1.1 Flare Design Specification Pt.1

cfd used in flare tip design

Flare CFD can reveal some unusual characteristics

The following factors need to be considered initially when considering the flare design specification:

  • Flow rate
  • Gas composition
  • Gas condition (temperature and available pressure)
  • Utility availability (power, gas, air, steam)
  • Location / Site conditions
  • Environmental considerations
  • Permit restrictions
  • Cost

The flare process data (flow rate, gas composition and gas condition) will dictate the size of the flare tip and level of radiation exhibited which in turn will affect the design, height, length of the flare support structure or boom. This data is normally determined following process simulation modelling of the process plant relief network under various operational, process trip, blowdown and emergency shut down scenarios. Dynamic simulation can be extremely useful to determine the maximum flow and duration of each flaring scenario and thereby avoid expensive over-sizing of the relief network, flare system and support structure.

The maximum flow condition (typically emergency shutdown) will usually define the flare tip size, however it is also important to specify under what flow conditions the flare is expected to burn smokelessly and what utilities (if any) are available to achieve this.

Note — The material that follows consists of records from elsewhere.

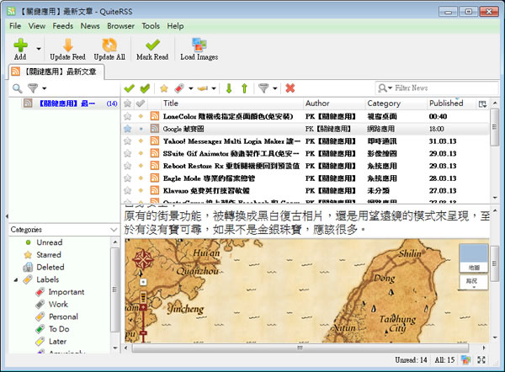This screenshot has width=505, height=372.
Task: Toggle star on LoneColor news row
Action: point(128,116)
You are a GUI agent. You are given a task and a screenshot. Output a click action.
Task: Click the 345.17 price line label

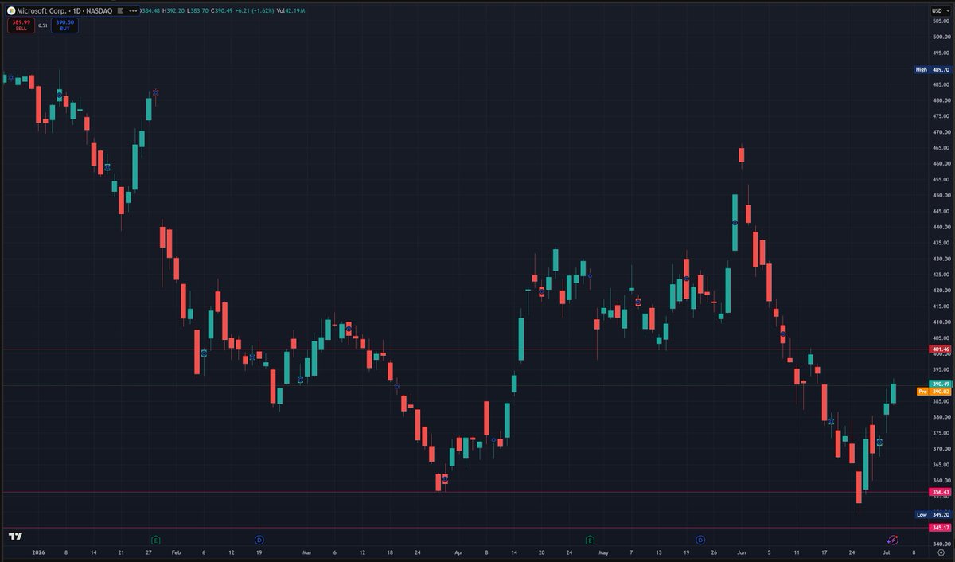941,527
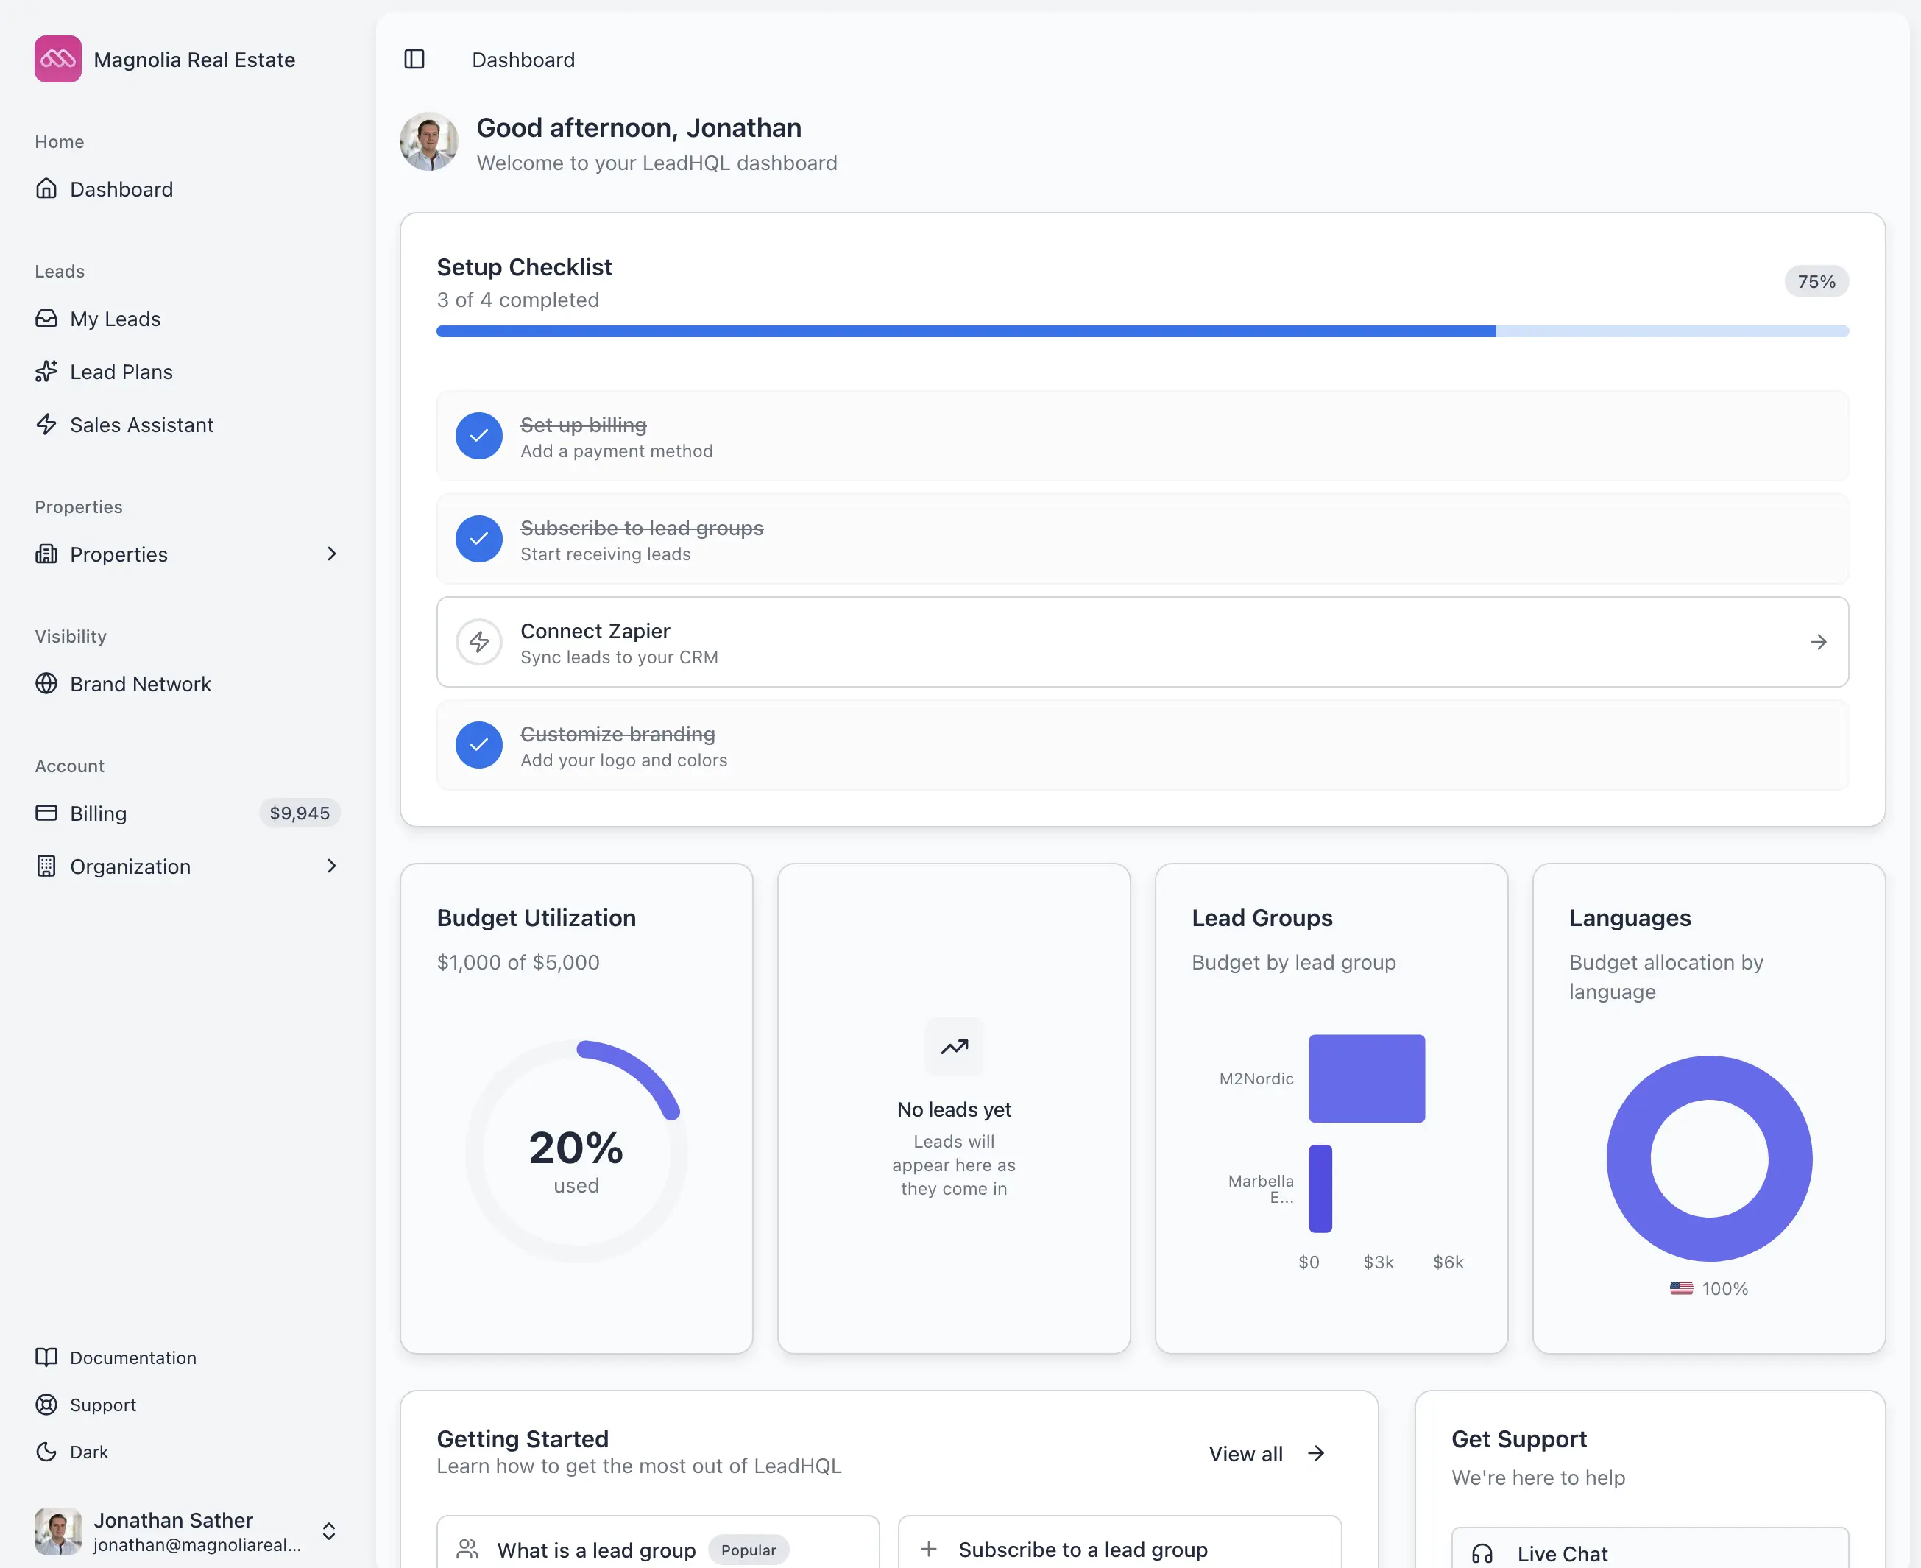Expand the Organization chevron
The width and height of the screenshot is (1921, 1568).
click(x=331, y=865)
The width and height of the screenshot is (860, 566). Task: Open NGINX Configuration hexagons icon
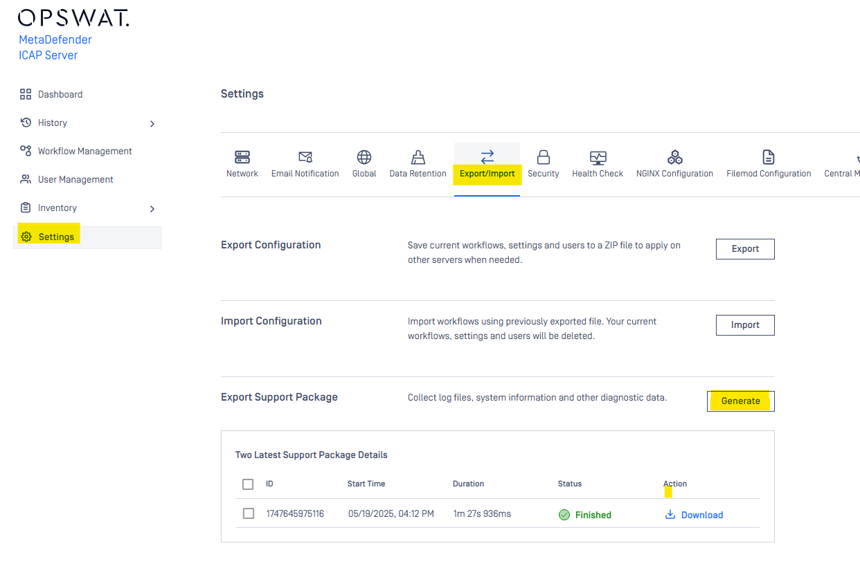pos(674,157)
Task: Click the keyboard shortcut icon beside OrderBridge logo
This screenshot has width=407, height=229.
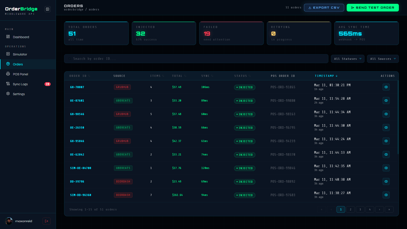Action: (x=48, y=9)
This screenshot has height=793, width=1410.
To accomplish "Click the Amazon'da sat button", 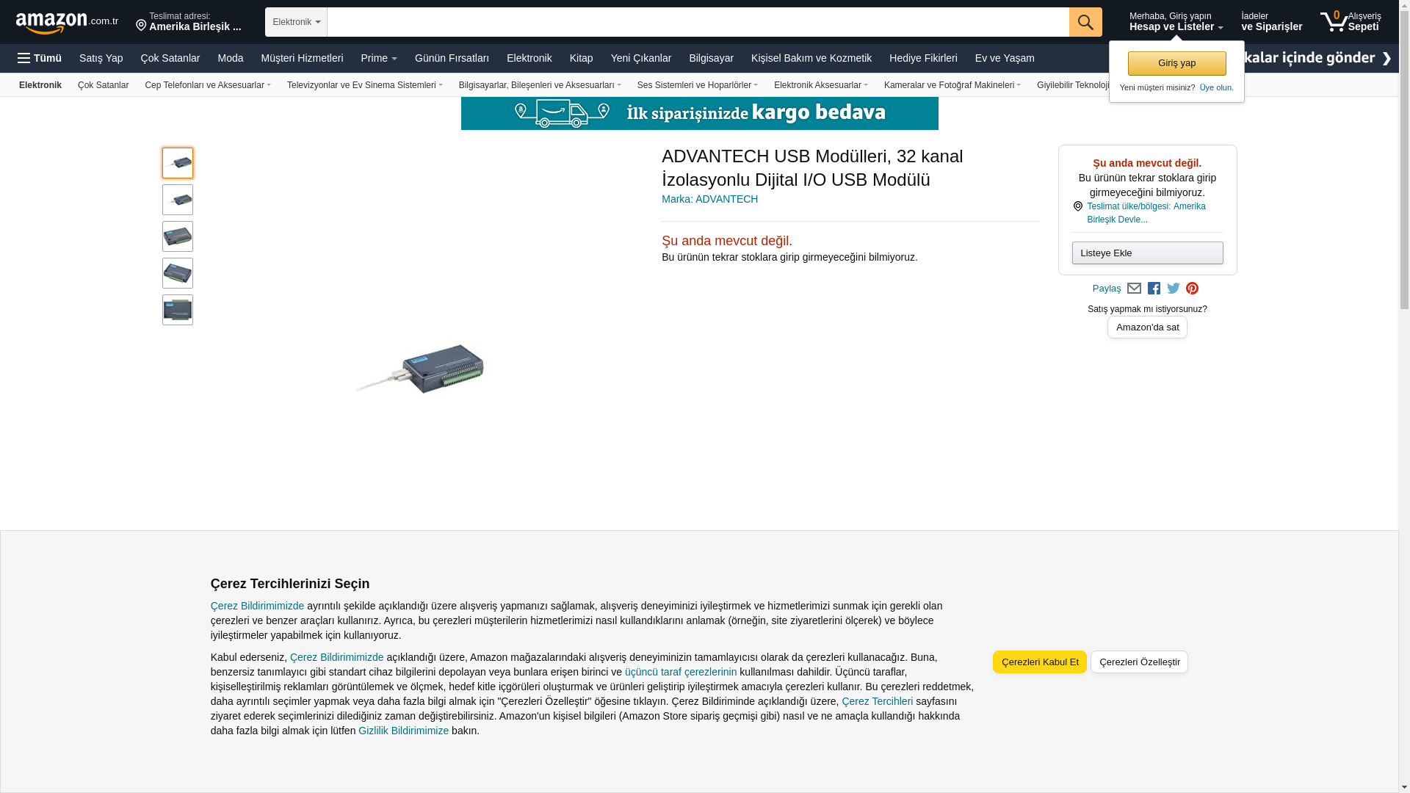I will coord(1147,327).
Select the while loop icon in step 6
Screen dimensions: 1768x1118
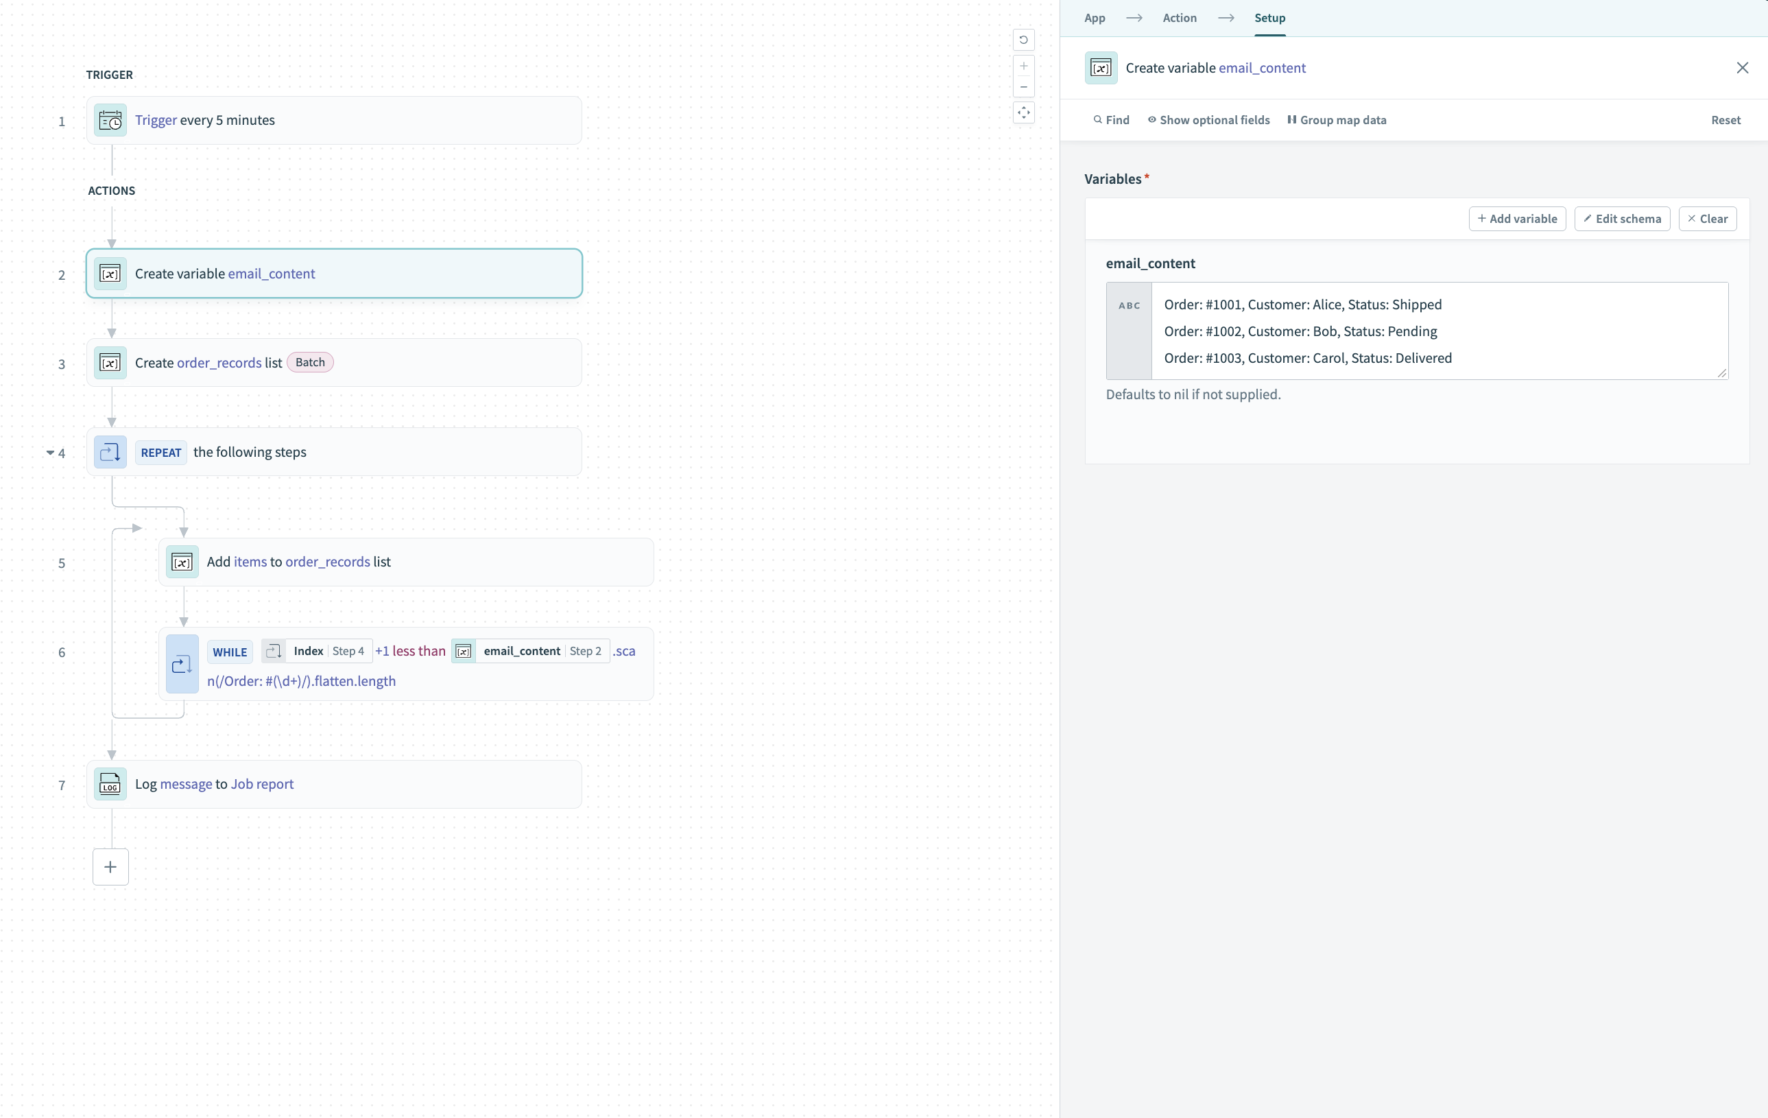[181, 664]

Even the lower flow conditions need consideration as they can have a dramatic impact on flare tip life expectancy. Low continuous flows in certain circumstances can also determine flare tip size.

From the gas composition it is possible to evaluate the smoking tendency of the hydrocarbon gas and address any issues associated with the presence of other components such as hydrogen, hydrogen sulphide or inerts.  A high hydrogen to carbon ratio will yield a clean burn whereas a low ratio will result in a highly luminous flame and considerable smoke generation. The radiation exhibited by the flame type will also vary considerably.

The available gas pressure at the flare burner/tip is usually determined during the relief system simulation modelling.  Greater pressure availability at the flare tip enables smaller flare risers and flare tips and provides greater energy for mixing the flared gas with the ambient air for a more efficient combustion and therefore reduced smoke generation.